Le pseudonyme Mahmoud Hussein réunit deux politologues et écrivains égyptiens dont les destinées sont indissociablement liées. L’un, Bahgat El Nadi, est né musulman ; l’autre, Adel Rifaat, s’est converti à l’islam ; tous deux ont à coeur d’effectuer une lecture résolument nouvelle du Coran, aussi respectueuse de la foi que de la liberté de penser. Militants révolutionnaires marxistes sous Nasser, ils ont été incarcérés et détenus dans divers camps de concentration sous le régime du raïs. Arrivés en France, ils ont entrepris de sérieuses études et se sont spécialisés dans la connaissance de la spiritualité musulmane. Leur dernier livre, Ce que le Coran ne dit pas (Grasset, 2014), est une vraie réussite par son caractère succinct, limpide et courageux : on y découvre que la nature indiscutable du texte sacré est un dogme tardif, que certains versets doivent être resitués dans leur contexte historique et, partant, relativisés. Pour Le Vif/L’Express, ils reviennent sur les événements survenus en Egypte depuis 2011 et sur la prise de pouvoir du maréchal Al-Sissi, élu président à la faveur des élections des 26 et 27 mai.

Le Vif/L’Express : Que signifie pour l’Egypte le retour au pouvoir d’un militaire ?

Mahmoud Hussein : Il faut commencer par s’interroger sur la configuration politique qui a rendu cet événement possible.
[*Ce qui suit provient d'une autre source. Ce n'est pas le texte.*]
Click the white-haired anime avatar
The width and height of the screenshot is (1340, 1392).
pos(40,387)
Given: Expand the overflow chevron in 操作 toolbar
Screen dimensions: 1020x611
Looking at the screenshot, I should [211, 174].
Une grille de lecture simpliste, mais assez répandue, voudrait réduire la scène politique égyptienne à un bras de fer entre l’armée et les Frères musulmans. Cette grille donne une image déformée de la réalité. Elle renvoie à l’Egypte de grand-papa. L’Egypte d’aujourd’hui est encore une société bouleversée par le véritable séisme qu’a été la révolution de janvier 2011. A partir de là, la place publique égyptienne est devenue un protagoniste à part entière de la vie nationale…
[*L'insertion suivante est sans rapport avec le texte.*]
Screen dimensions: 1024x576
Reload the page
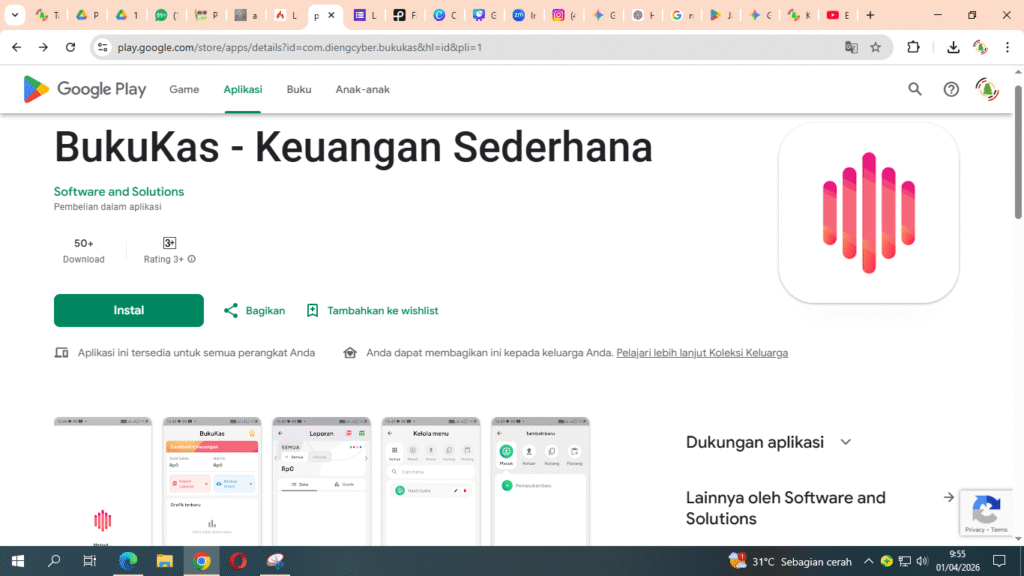[x=70, y=47]
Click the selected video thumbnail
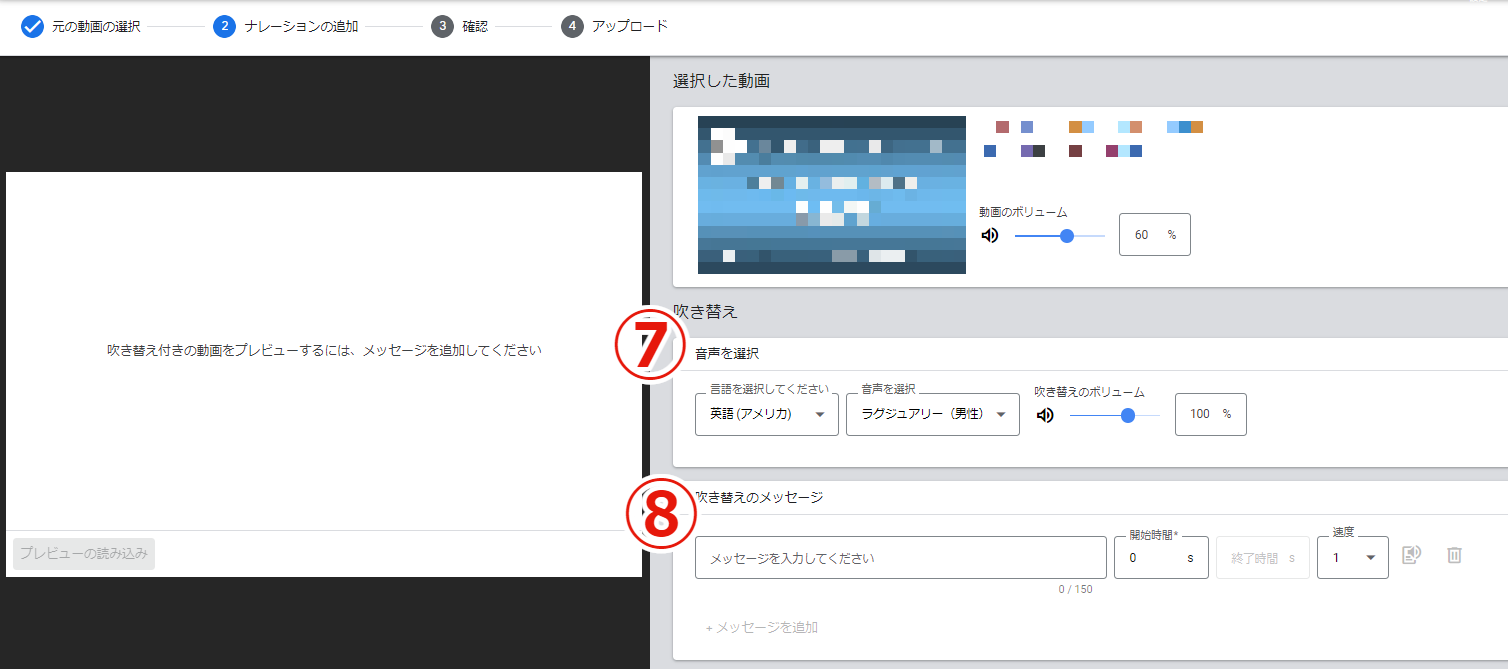 (x=832, y=195)
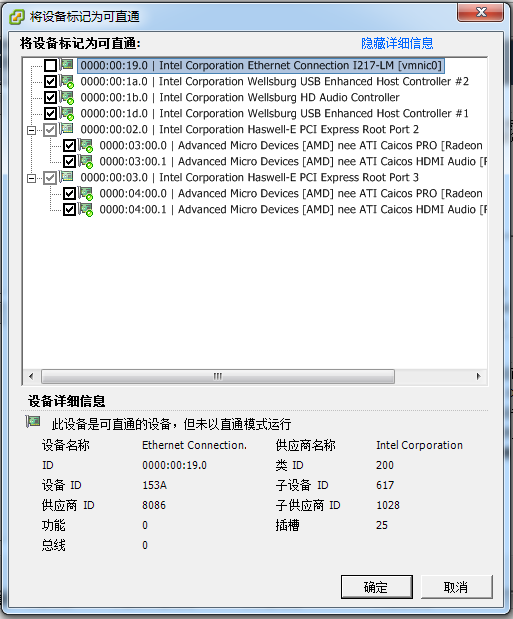Screen dimensions: 513x619
Task: Enable passthrough checkbox for Ethernet Connection I217-LM
Action: click(x=50, y=66)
La place publique, ce n’est tout de même pas la première fois qu’elle se fait entendre…

Vous avez raison, elle n’a pas cessé de se manifester dans les grands moments de l’histoire moderne de l’Egypte. Mais, jusque-là, c’était pour exprimer des griefs ou des espoirs, sans jamais remettre en question la légitimité du pouvoir autocratique. Le chef de l’Etat était le  » zaïm « , inspirant, tout à la fois, le respect traditionnel dû au père de famille et une peur informulée, quasi mystique, en tant que figure incarnée de l’identité nationale. Il commandait par là une allégeance qui le rendait intouchable. Ainsi le pouvoir de l’autocrate était-il légitimé par ceux-là mêmes qui le subissaient. A partir de janvier 2011, c’est fini, le principe même de l’autocratie est disqualifié. Aux yeux des millions d’Egyptiens qui, rassemblés sur les places publiques, ont cessé d’avoir peur, la souveraineté nationale n’émane pas de la personne du chef, mais du peuple, dont le chef ne doit plus être que le mandataire. C’est une révolution copernicienne. Le chef n’est plus seulement critiquable, mais révocable. C’est ainsi que, en l’espace de trente mois, deux chefs d’Etat ont été successivement renversés, Moubarak puis Morsi…
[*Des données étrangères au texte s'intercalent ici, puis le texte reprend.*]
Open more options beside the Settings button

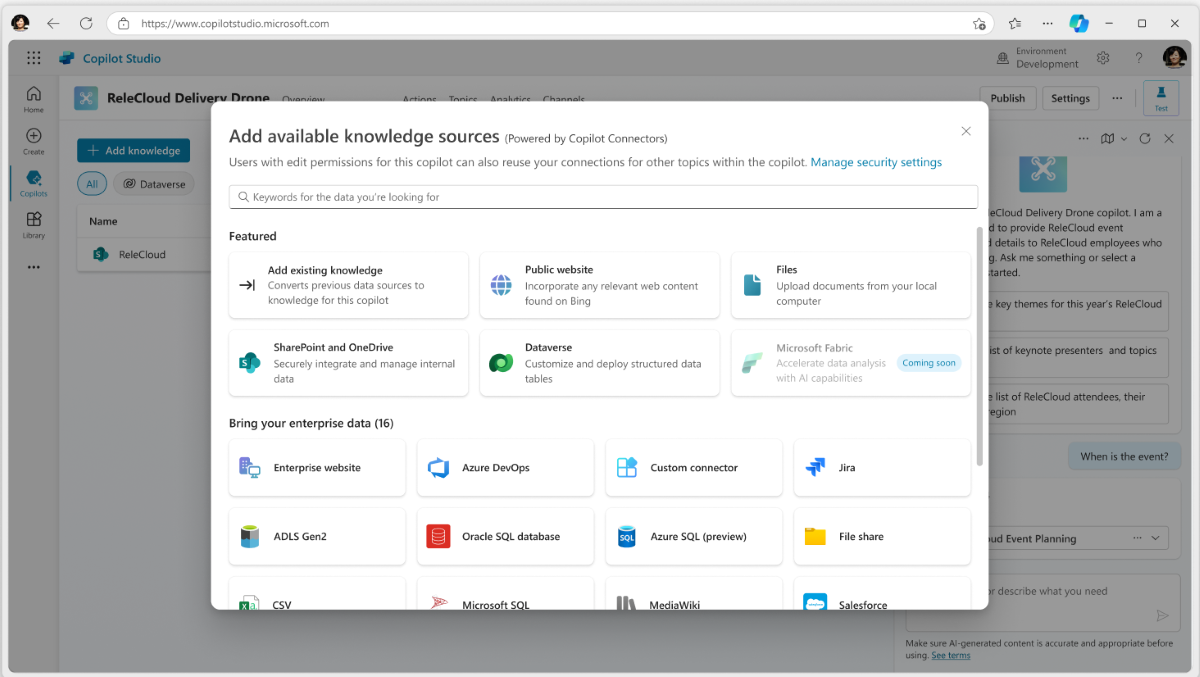pyautogui.click(x=1117, y=97)
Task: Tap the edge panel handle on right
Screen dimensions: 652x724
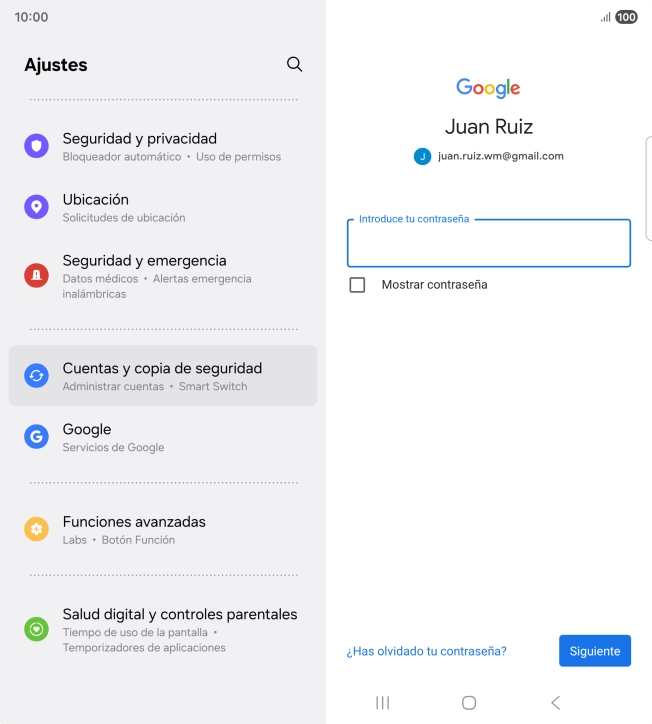Action: click(x=649, y=188)
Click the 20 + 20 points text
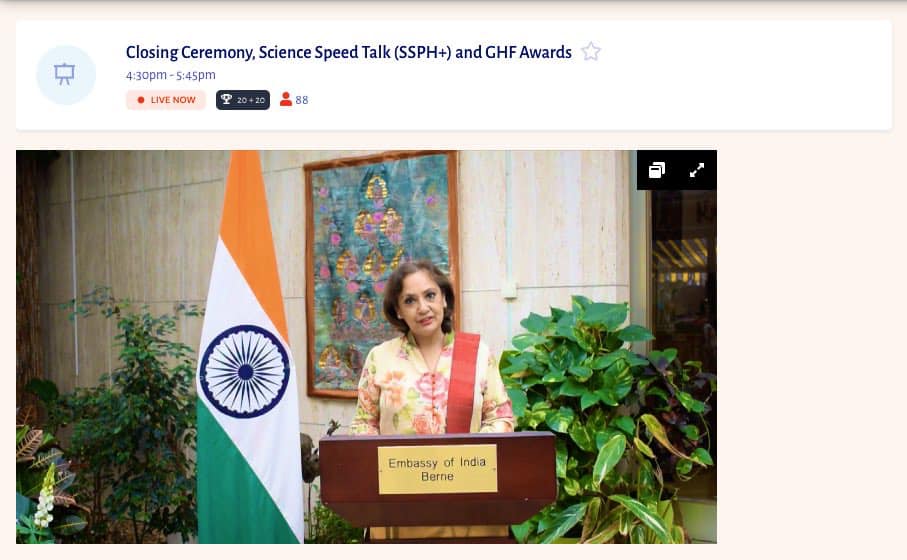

Reste que la place publique ne peut rien résoudre par elle-même.

C’est vrai. Si la place publique peut, en cristallisant une volonté populaire massive, provoquer la chute de l’autocrate, elle ne peut pas, par elle-même, offrir au pays une alternative de pouvoir. Il s’agit bien d’une révolution, mais c’est une révolution culturelle, un soulèvement des esprits, un renversement du rapport psychologique entre gouvernés et gouvernants, mais qui ne débouche pas sur un changement de régime. Aucune force émanant de cette place et organiquement liée à elle n’a eu le temps de développer une pensée, une expérience, une force organisationnelle qui lui permette de briguer la direction du pays. Un génial mot d’ordre anonyme, inscrit sur un mur du Caire en 2011, résume ce paradoxe :  » Le régime n’a pas changé, mais le peuple a changé.  » Au bout du compte, la place Tahrir peut créer un vide au sommet, elle n’a pas les moyens de le remplir. Elle doit laisser ce soin à d’autres.

On en revient donc au bras de fer entre l’armée et les Frères musulmans.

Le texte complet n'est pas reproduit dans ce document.